The Suburbs Want Hillary

We are months away from the part of the election where people start to pay attention. In a typical presidential election year, things begin to solidify around Labor Day, which is surprising for many people who began following the race roughly a year before that. If you're a political junkie, it's hard to reconcile the fact that most of the voters who will decide the race aren't even paying attention right now.

Donald Trump is doing very badly with people who live in suburban areas, though. I don't know how strong this polling is because it's barely summer, but it does look pretty good for Hillary Clinton:

Trump's showing a nine-point drop in the suburbs. 

Plenty of experts argue that the rural-urban cultural divide is so deeply entrenched that the suburbs are where the election will be won and lost. And, as he is with white women, Donald Trump is showing significant weakness with this slice of electorate. In 2012, Obama won urban suburbs 57 percent to 41 percent, according to NBC's Dante Chinni. Clinton is matching Obama's performance at 57 percent now, but Trump has slid to 32 percent. Swing suburban areas of the battleground states — places like Fairfax County, Virginia or Bucks County, Pennsylvania — are almost sure to help determine the general election winner. Right now, Clinton is enjoying a big head start.

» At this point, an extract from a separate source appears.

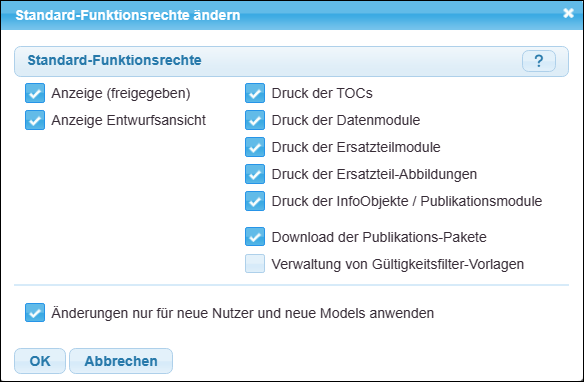Screen dimensions: 584x382
Task: Toggle the Druck der Ersatzteilmodule checkbox
Action: (x=255, y=147)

I guess education and status equals an awareness of things and a rejection of what Trump stands for. You don't even have to be clued in to know that Trump is a nationalist using populism like he's on television. But let's be clear about something--there are plenty of voters who aren't going to vote for Hillary just because of Trump's negatives. They know the overall Republican brand, they know what's being going on for the last eight years, and they are enthusiastically supporting Hillary over any Republican out there. They're all in for a continuation of Obama's policies, which are rising in popularity as we head for the finish line. 

Those people aren't going away and they don't care what the New York Times or Morning Joe have to say about anything. They were suffering like hell in 2008 and, by 2012, things were coming back around for them. They don't want a return to instability and crazy schemes. And they certainly don't want what Trump is selling.